BT:    You’ve shown these 12th round slips to the promoter, Main Events, and the public has seen the master score sheet which has the scratch-out correction.  Are the individual score slips available for inspection and will you furnish copies to to show to the fans?

AG:    Yes, they are available and I will do my best to get those to you.

BT:    Thank you very much for that.  Now I must ask.  Every time I talk with a boxing judge at ringside, I always ask them, ‘what constitutes a 10-10 round?’ and they always reply ‘it’s rare, there’s almost always a winner,’ that it’s near impossible to have a 10-10 round and it is more likely to occur during a round with very low activity and few punches thrown rather than a round with high activity like the 12th round was last Saturday.  Then on top of that, in a close fight, how can TWO of the judges, surely knowing that they’ve scored the fight nearly even to that point, in good conscience score an even round in the final stanza!?

AG:    It would be armchair quarterbacking for me to talk about their scoring.  All can I say that, it was three judges with a wide variety of experience from three different states/countries on three different sides of the ring, and two of them scored it the same way.  I can’t really say anything else.

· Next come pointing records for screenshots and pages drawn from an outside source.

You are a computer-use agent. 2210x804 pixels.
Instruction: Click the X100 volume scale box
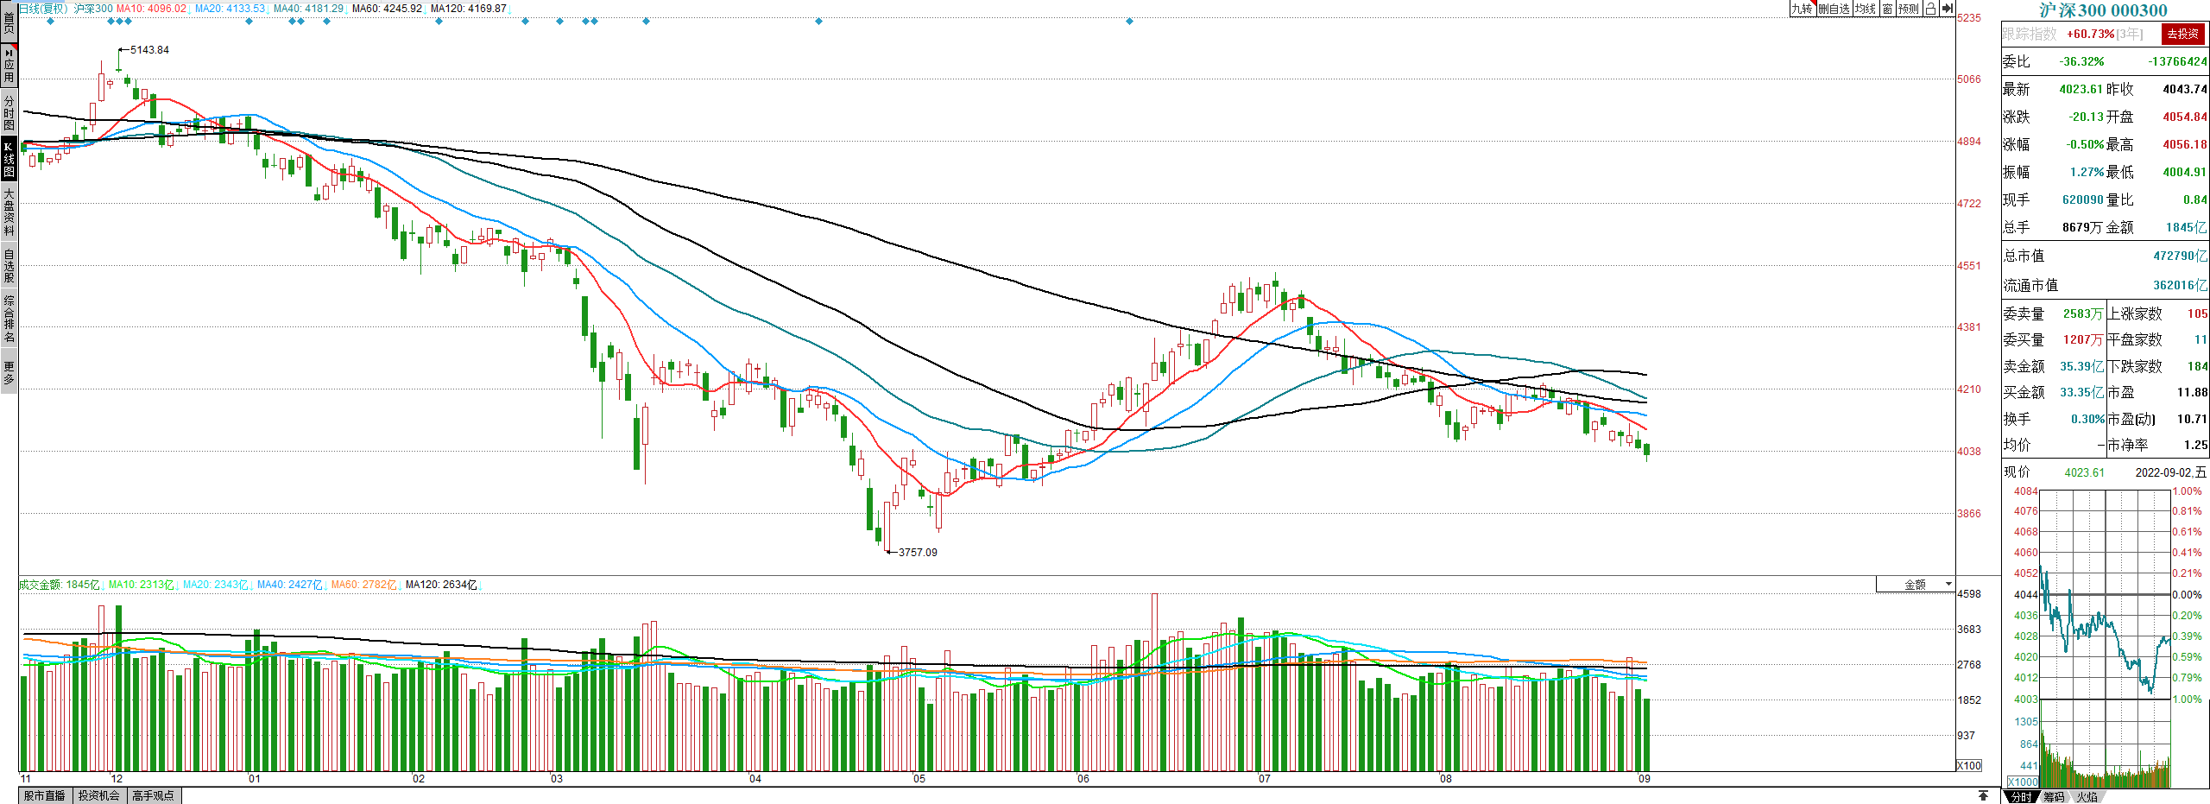coord(1969,765)
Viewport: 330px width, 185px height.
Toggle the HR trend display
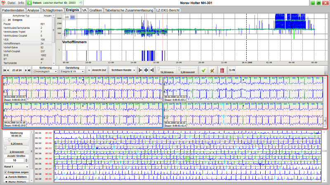click(67, 17)
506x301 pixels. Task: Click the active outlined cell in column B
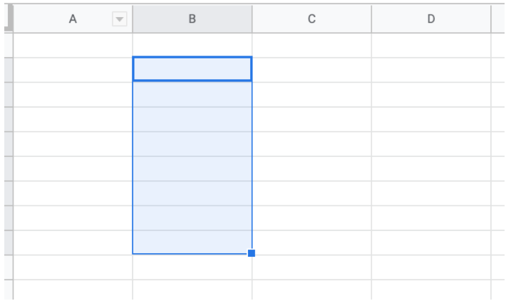click(192, 68)
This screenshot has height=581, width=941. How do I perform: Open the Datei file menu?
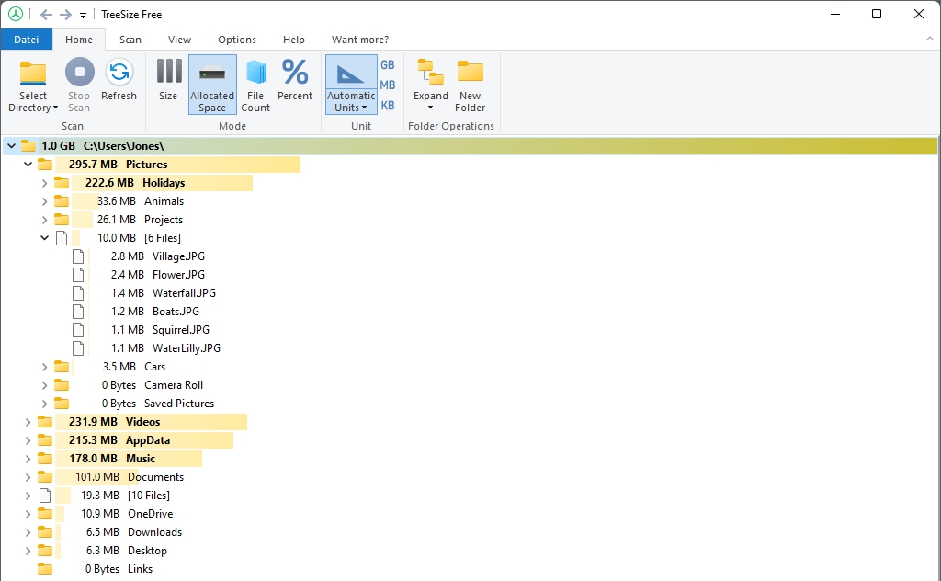(x=26, y=40)
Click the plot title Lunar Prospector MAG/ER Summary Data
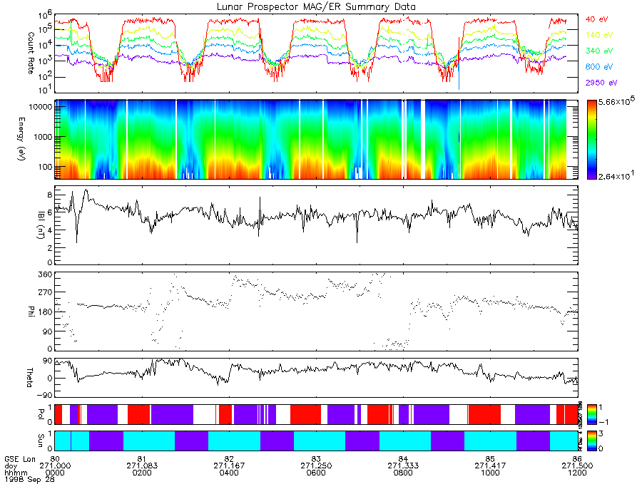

BT:    I understand that you don’t want to second-guess your judges, but as head of the commission, you are in charge of training and want consistency in scoring standards.  You must not like to see that, a 10-10 round in such a close fight?

AG:    The way it’s taught is that 10-10 rounds are very rare, but they do exist.  I’m not sure about Mr. Morita, but if you look back at Duane Ford’s scoring history in Fight Fax, I believe you’ll be hard pressed to ever find a 10-10 round that he’s scored.  Duane’s a damn good judge and in this particular case he saw it 10-10.

BT:    Let’s turn to the refereeing.  Barrera spit out his mouthpiece 3 times, without any point deductions, and he also hit Juarez with many rabbit punches that went un-penalized.  Again, in a fight where 1 point would have changed the outcome, was the refereeing by Raul Caiz acceptable?

AG:    Well actually, I think after the last time his mouthpiece came out, Caiz went to Barrera’s corner and told them that that was the last warning and that the next time there would be a point deduction.  It’s at the referee’s discretion whether to deduct a point or not.  Raul’s worked many, many title fights and he made that call. One has to be in the ring to made the determination if he purposely spit out his mouthpiece or not.  Mr. Barrera’s not a dirty fighter, and he doesn’t have a history of being a dirty fighter.  He gave an interesting explanation after the fight, that it was a new mouthpiece and it didn’t fit properly, and when the corner gave him his old mouthpiece, it stopping coming out.  I accept that explanation.  As far as Mr. Caiz’s decision to not take points, he’s exercised good judgment in the past, and in this case he didn’t make any point deductions because he didn’t feel that Barrera was intentionally spitting out his mouthpiece.

BT:    Armando, as always, thank you very much for your openness, honesty and candidness.  We appreciate your time and look forward to talking with you again down the road.